Fonte: Revista Música, ___(edição)___, 2021

Tradição e inovação: uma análise musical da obra Mutationen VI de Claudio Santoro

Ana Leticia Crozetta Zomer, Adriana Lopes da Cunha Moreira

Resumo

Relacionada contextualmente com o percurso da música brasileira do século XX, a obra Mutationen VI, para violino e fita magnética, composta por Claudio Santoro em 1972, caracteriza-se pelo uso do que o próprio compositor chama de “aleatório controlado”. A análise da obra relaciona os aspectos pertinentes à notação musical não-tradicional – através dos trabalhos de Gould (2011), Strange e Strange (2001), Dourado (1998) e Stone (1980) – às “estratégias de invariância” (Costa, 2009; 2018). A articulação de processos aparentemente díspares, como o dodecafonismo, técnicas tradicionais e estendidas ao instrumento e a gravação da parte eletroacústica pelo próprio intérprete são exploradas e expostas neste trabalho.

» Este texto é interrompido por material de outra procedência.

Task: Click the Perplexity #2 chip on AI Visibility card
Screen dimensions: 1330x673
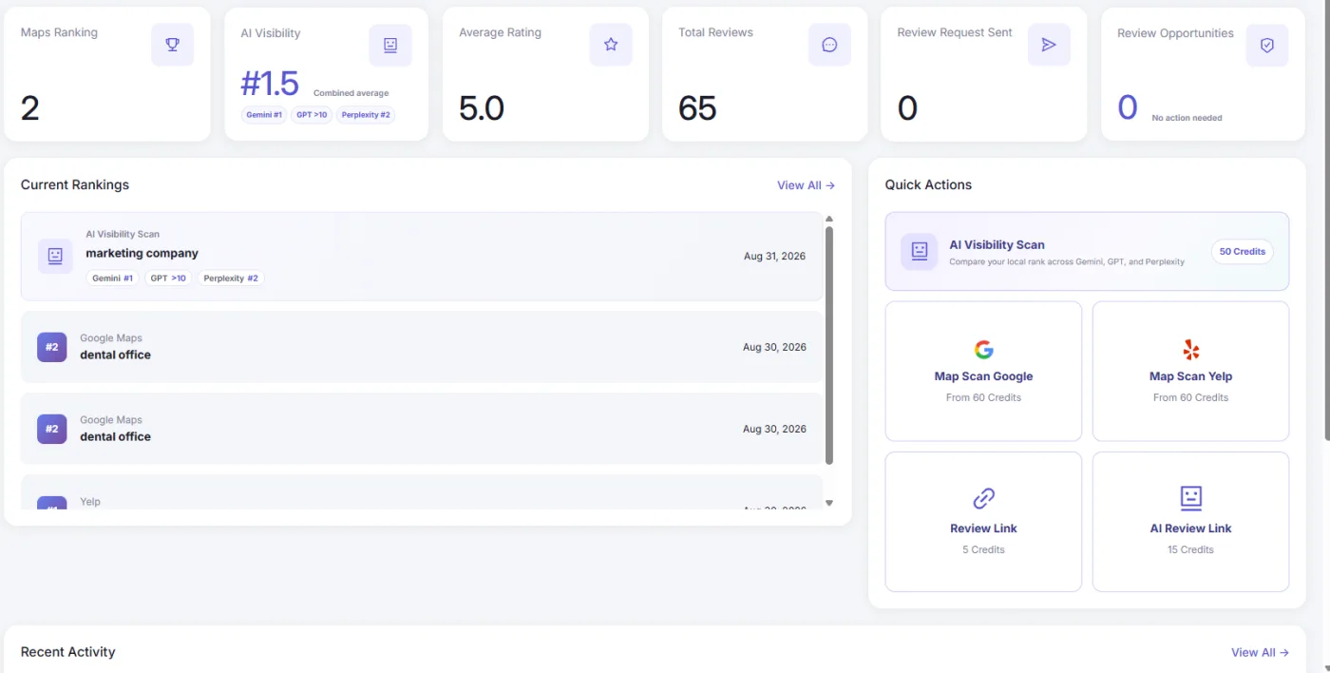Action: point(366,115)
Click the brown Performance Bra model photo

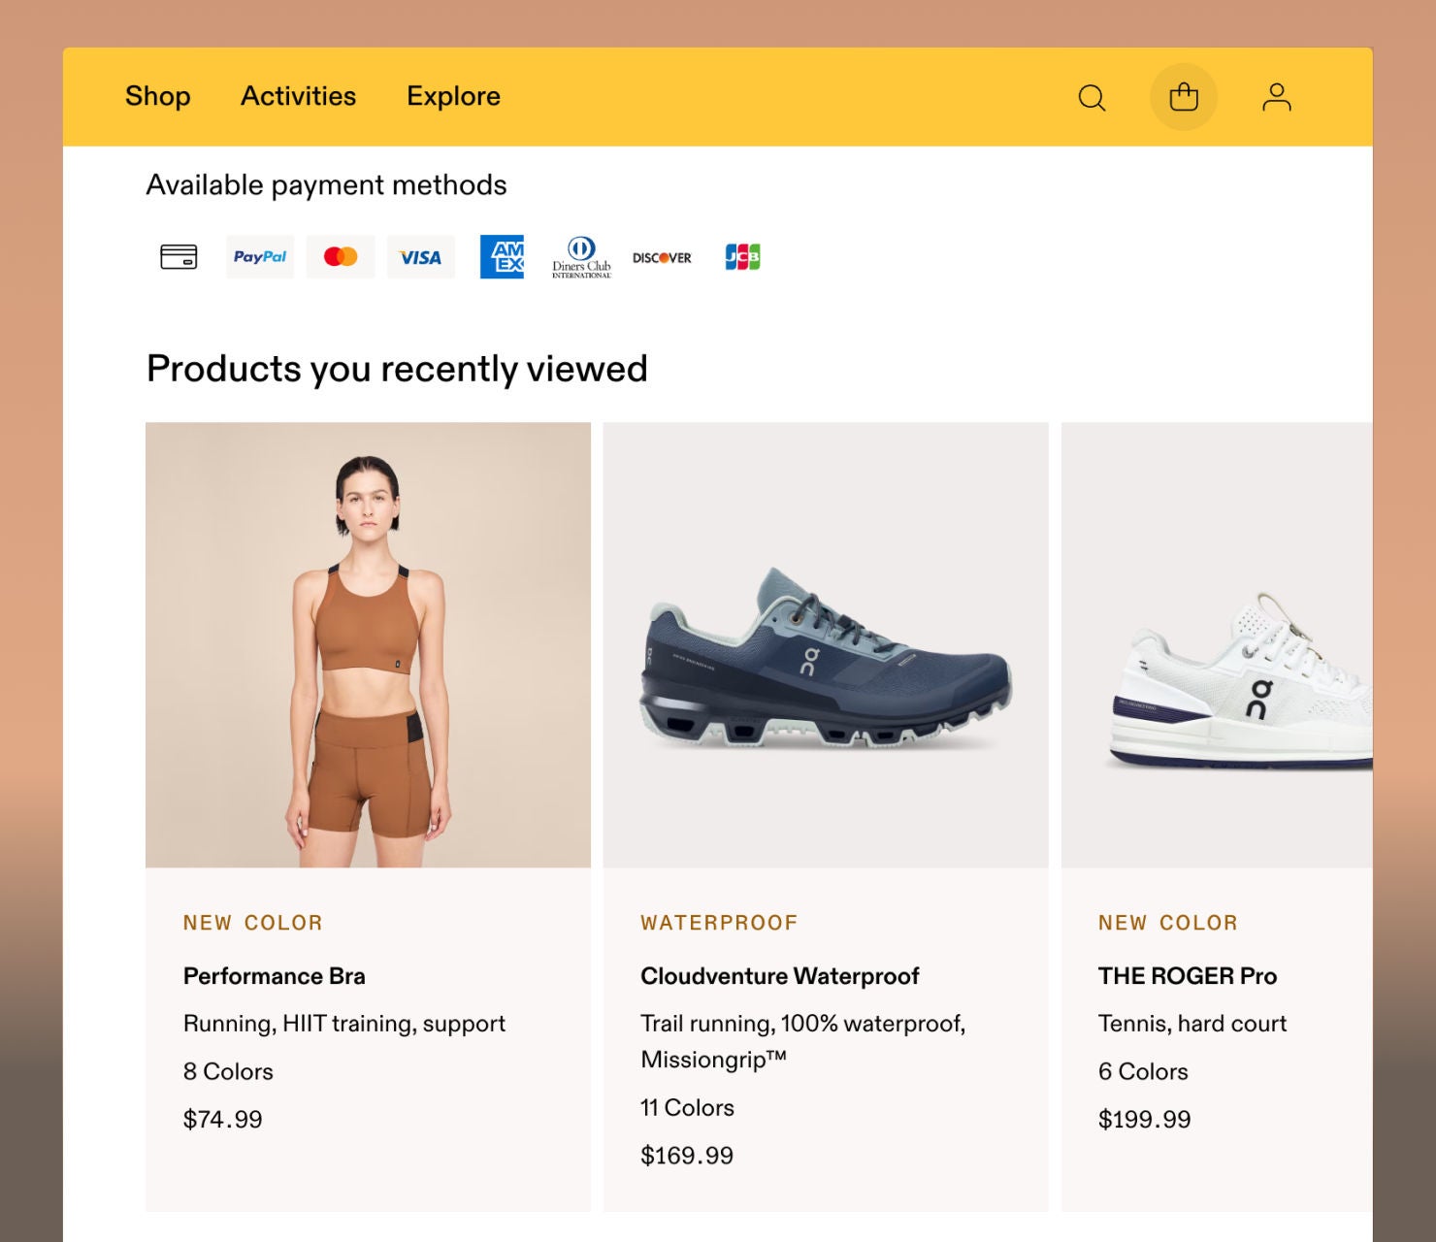pos(368,645)
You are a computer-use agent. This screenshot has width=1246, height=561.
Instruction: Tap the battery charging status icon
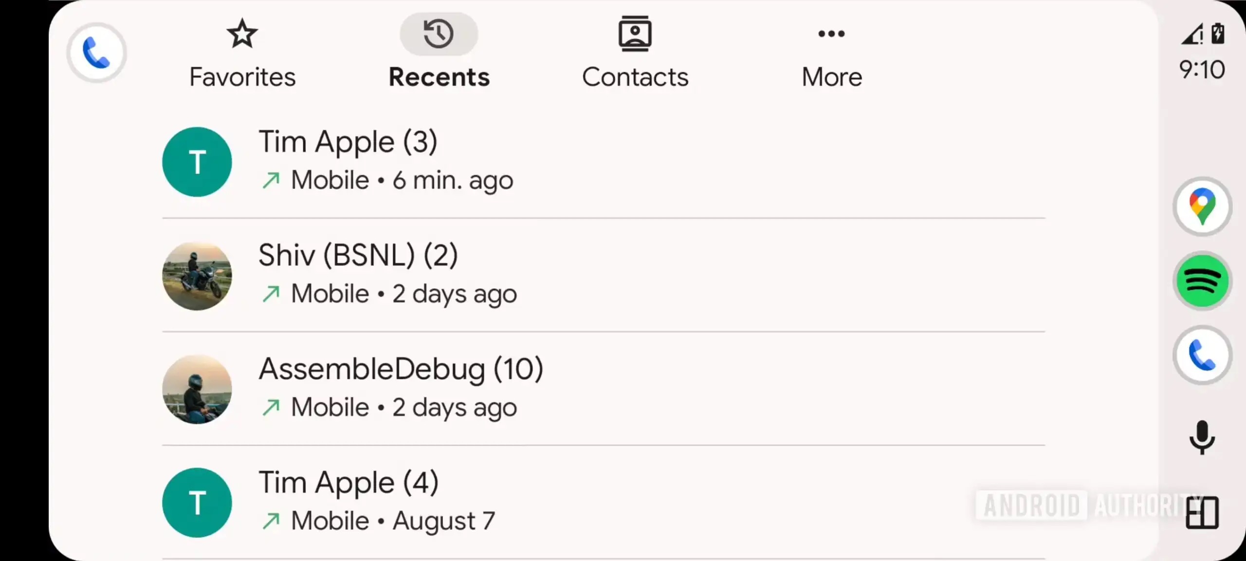1218,34
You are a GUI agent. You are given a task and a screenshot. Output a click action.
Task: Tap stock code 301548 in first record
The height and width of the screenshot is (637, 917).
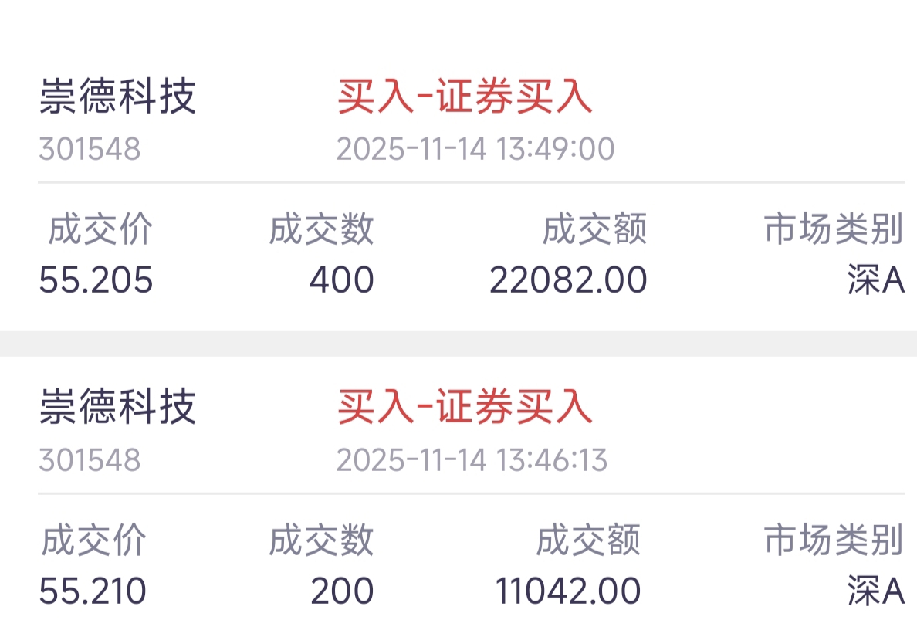click(x=90, y=149)
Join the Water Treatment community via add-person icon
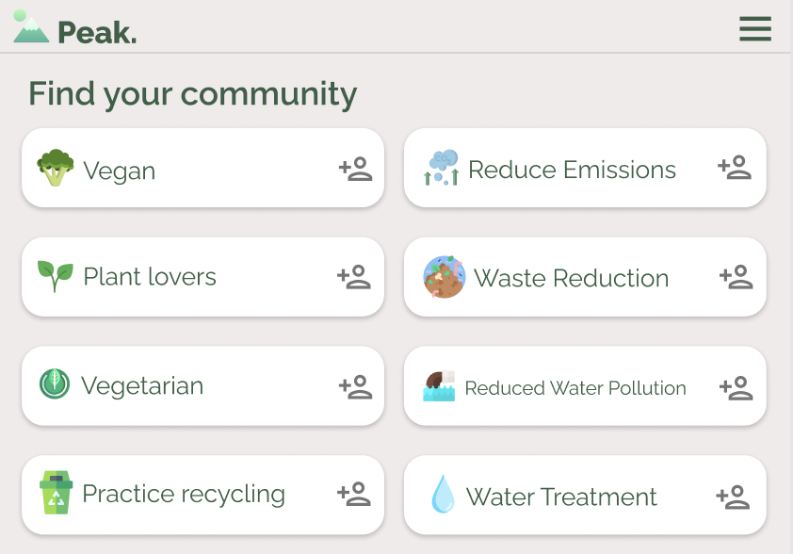 click(733, 497)
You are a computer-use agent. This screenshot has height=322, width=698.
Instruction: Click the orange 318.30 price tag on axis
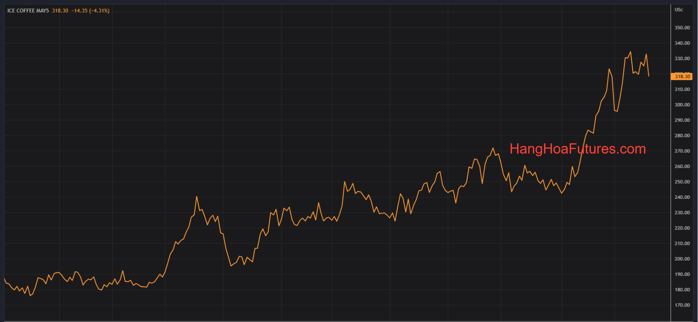682,76
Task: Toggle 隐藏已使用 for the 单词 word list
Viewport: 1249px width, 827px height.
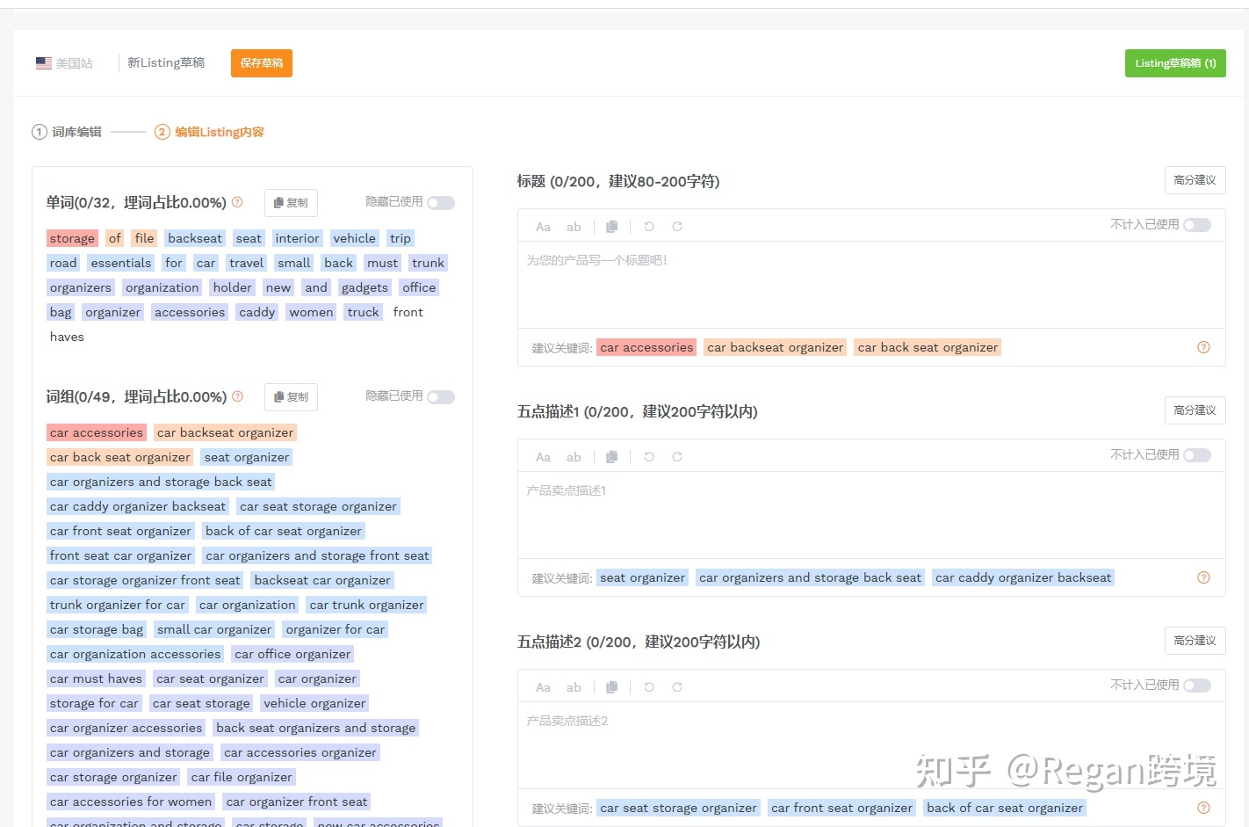Action: point(441,201)
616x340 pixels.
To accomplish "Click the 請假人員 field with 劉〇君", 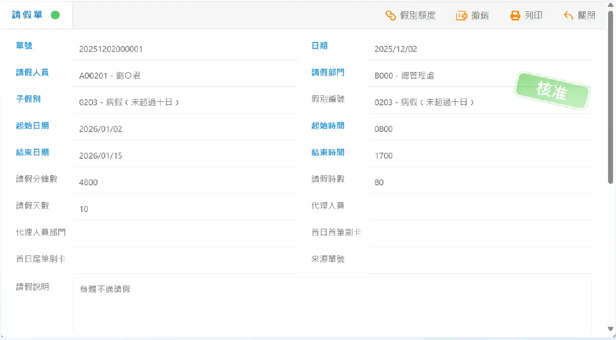I will pyautogui.click(x=185, y=76).
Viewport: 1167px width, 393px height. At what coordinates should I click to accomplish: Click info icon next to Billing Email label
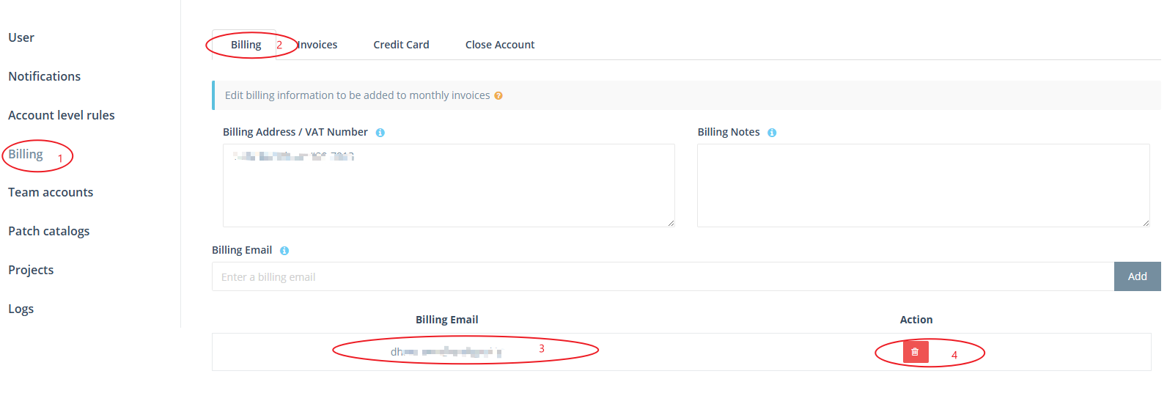coord(284,251)
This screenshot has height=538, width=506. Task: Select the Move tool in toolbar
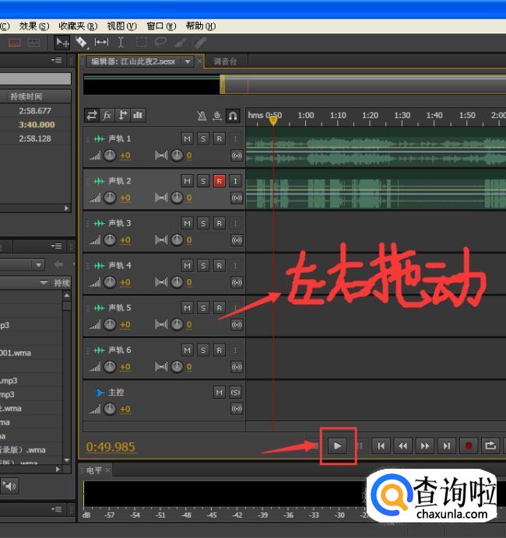(62, 42)
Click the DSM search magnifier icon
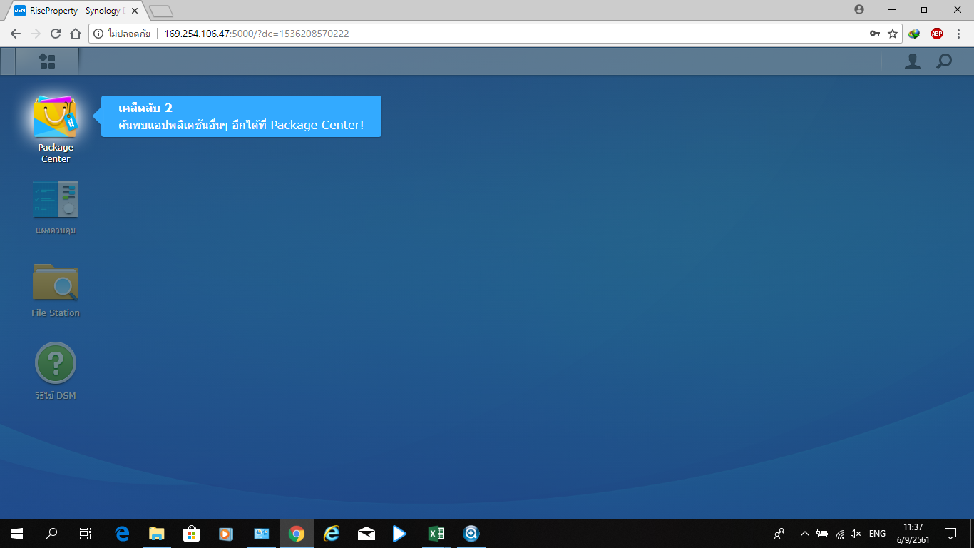The height and width of the screenshot is (548, 974). pos(943,61)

Tradition and innovation: a music analysis of Mutationen VI by Claudio Santoro

Contextually related to the path of twentieth-century Brazilian music, the work Mutationen VI for violin and magnetic tape, composed by Claudio Santoro in 1972, is characterized by the use of what the composer himself calls “controlled aleatory”. The analysis relates the pertinent aspects to non-traditional musical notation – through the works of Gould (2011), Strange and Strange (2001), Dourado (1998) and Stone (1980) – to “invariance strategies” (Costa, 2009; 2018). The articulation of apparently disparate processes, such as dodecaphonism, traditional techniques and extended ones to the instrument, and the recording of the electroacoustic part by the interpreter himself are explored and exposed in this paper.